__Set task 1__.
In the text about backing up Agile Service Manager, which database stores the product's information?

__Text__.
>> BEGIN
You can back up (and later restore) existing topology data for the Agile Service Manager
OCP installation. This can be helpful when updating your system, as part of your company's
data management best-practice, or for maintenance reasons.
About this task
Agile Service Manager stores its information in the Cassandra
database, using in turn PostgreSQL for providing inventory-like search and query capabilities of the
same data. The backup and restore procedures are therefore based on backing up the Cassandra
database (where all the information is stored) and, upon its restoration, triggering a topology
re-broadcast to re-populate PostgreSQL to keep the consistency of the information in both
stores.
Agile Service Manager can be installed on RedHat OpenShift Container Platform (OCP) following
different deployment models:
- As part of a Netcool Operations Insight solution
- Or as a stand-alone product (that is, without NOI) as part of a Watson AIOps deployment
- Naming conventions for Agile Service Manager on OCP (as part of NOI or AIOps Event Manager)
>> END
__Record list__.
>> BEGIN
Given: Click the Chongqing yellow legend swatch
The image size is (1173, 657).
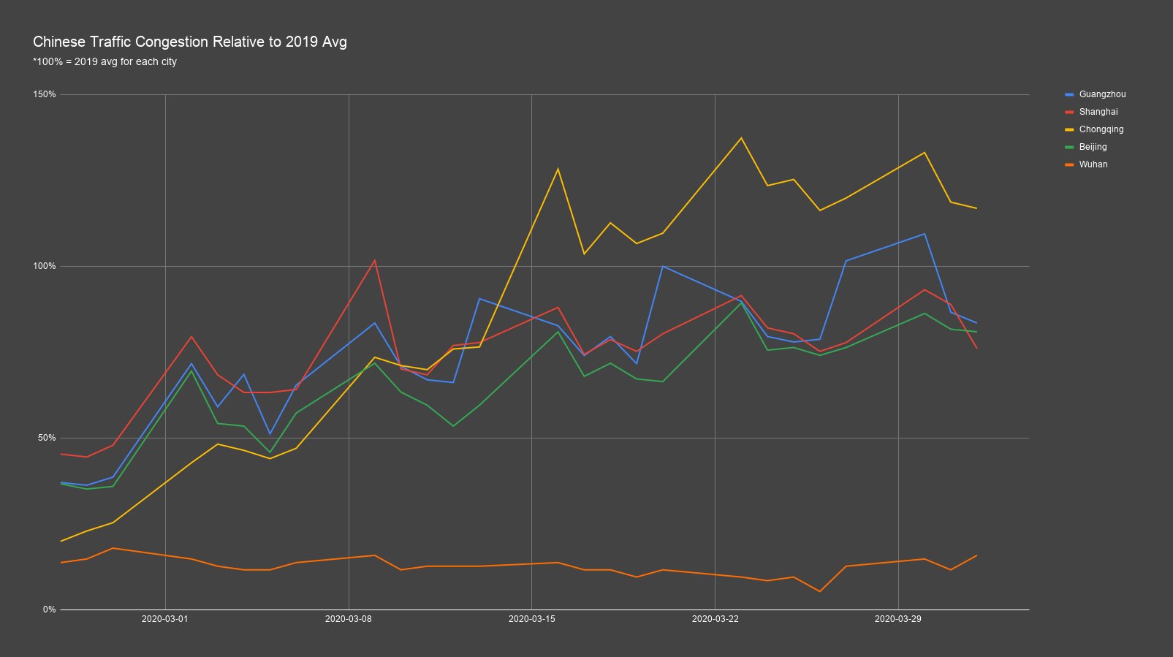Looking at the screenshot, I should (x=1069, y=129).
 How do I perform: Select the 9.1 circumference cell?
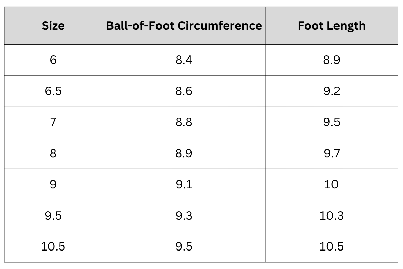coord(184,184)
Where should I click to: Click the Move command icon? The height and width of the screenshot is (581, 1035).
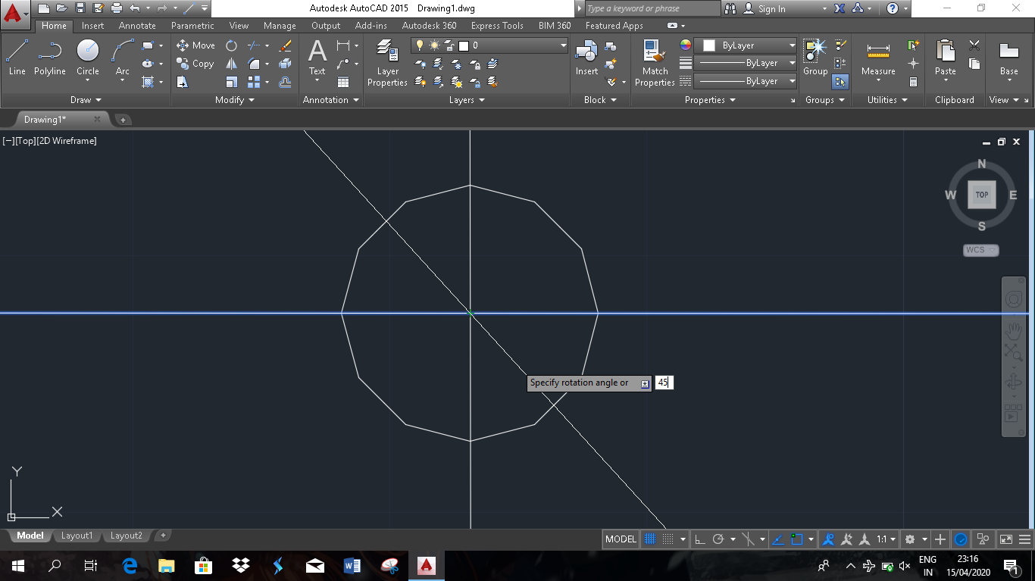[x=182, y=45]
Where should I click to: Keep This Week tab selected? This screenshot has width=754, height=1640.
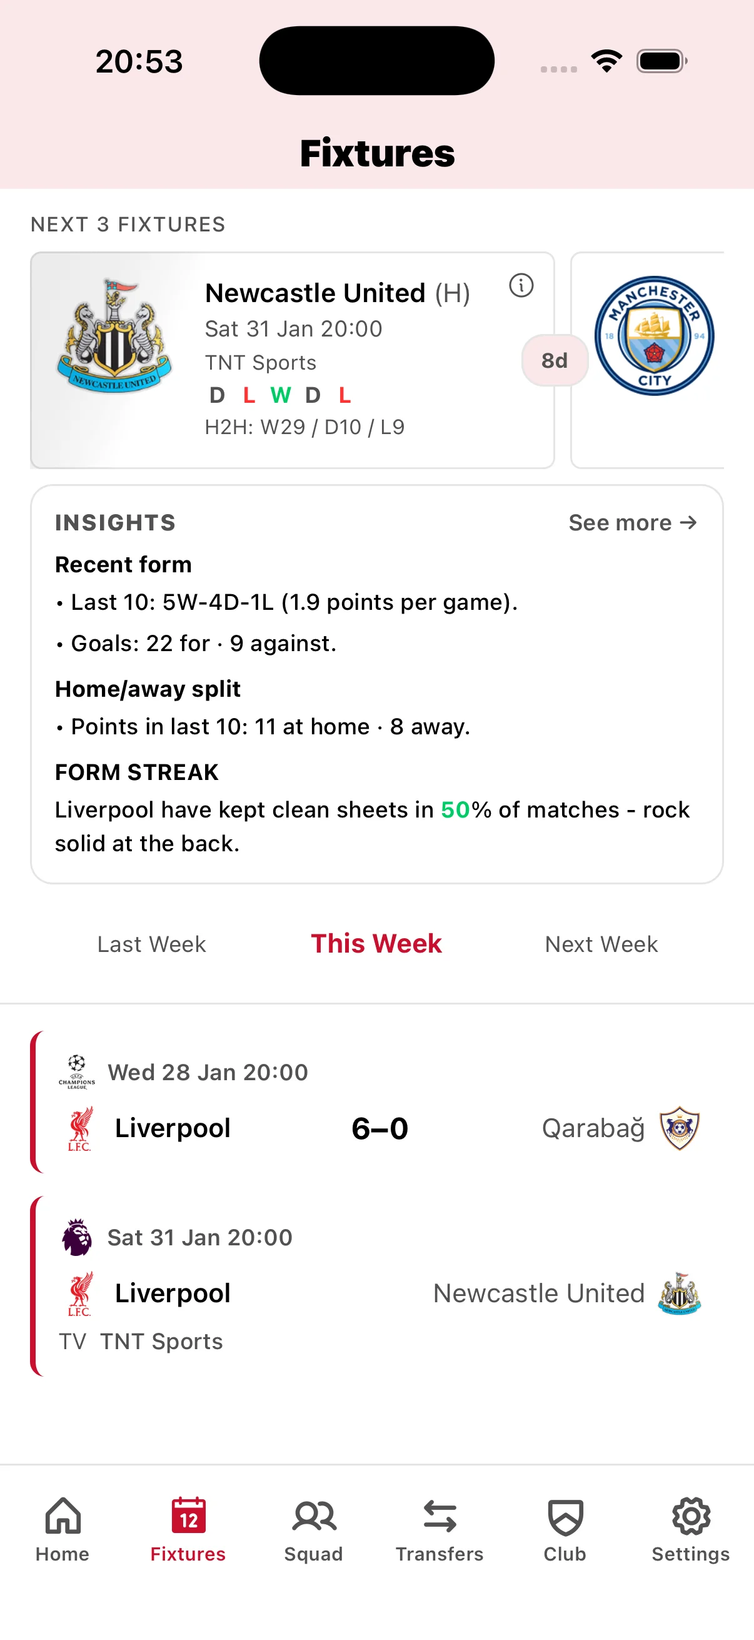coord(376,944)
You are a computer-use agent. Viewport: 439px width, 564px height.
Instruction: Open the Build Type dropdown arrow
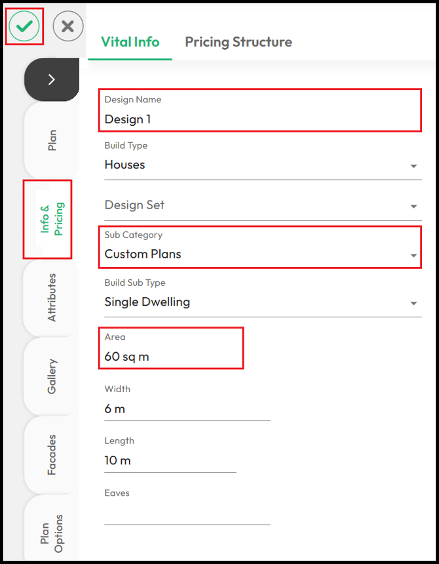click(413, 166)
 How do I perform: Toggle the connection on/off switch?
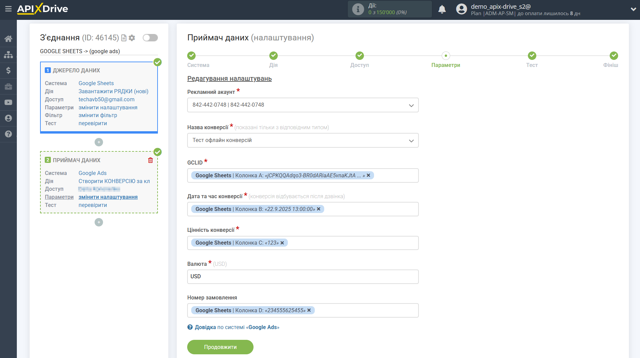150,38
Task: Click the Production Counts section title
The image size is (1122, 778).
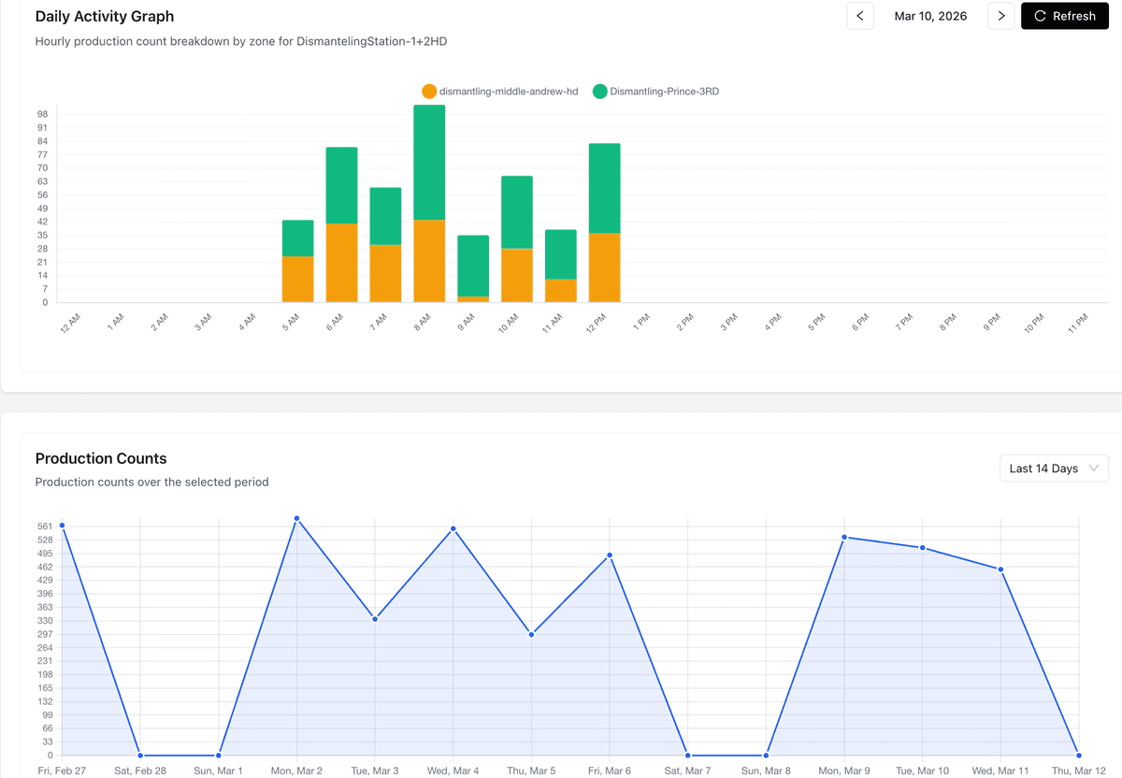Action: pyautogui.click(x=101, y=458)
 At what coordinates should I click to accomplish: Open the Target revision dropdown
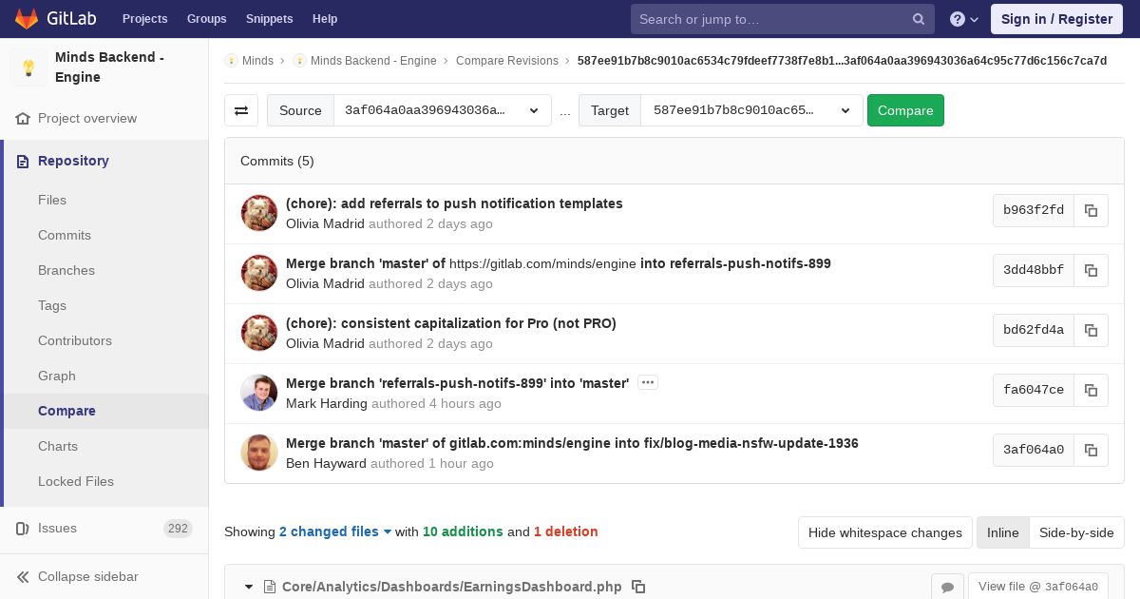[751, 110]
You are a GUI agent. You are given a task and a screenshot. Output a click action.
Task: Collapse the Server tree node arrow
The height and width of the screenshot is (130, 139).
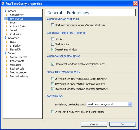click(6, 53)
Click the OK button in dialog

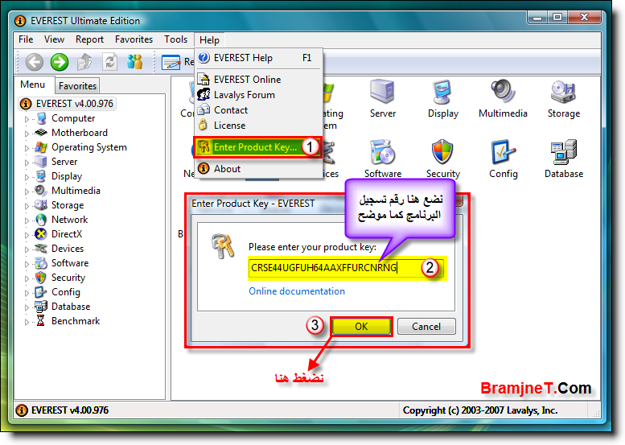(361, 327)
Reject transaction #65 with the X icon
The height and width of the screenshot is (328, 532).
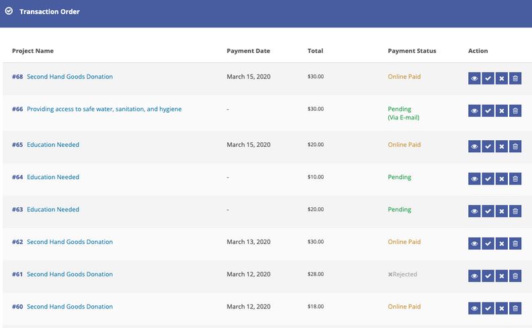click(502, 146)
>> END
__Set task 2__.
List each line of the records that contains the string "width".

__Answer 1__.
The Cassandra database.

__Answer 2__.
Where should I click to: Click the Move command icon? The height and width of the screenshot is (581, 1035).
Where should I click to: Keep This Week tab selected? This screenshot has width=754, height=1640.
You are a computer-use agent. Viewport: 439px width, 564px height.
The height and width of the screenshot is (130, 139).
The height and width of the screenshot is (328, 532).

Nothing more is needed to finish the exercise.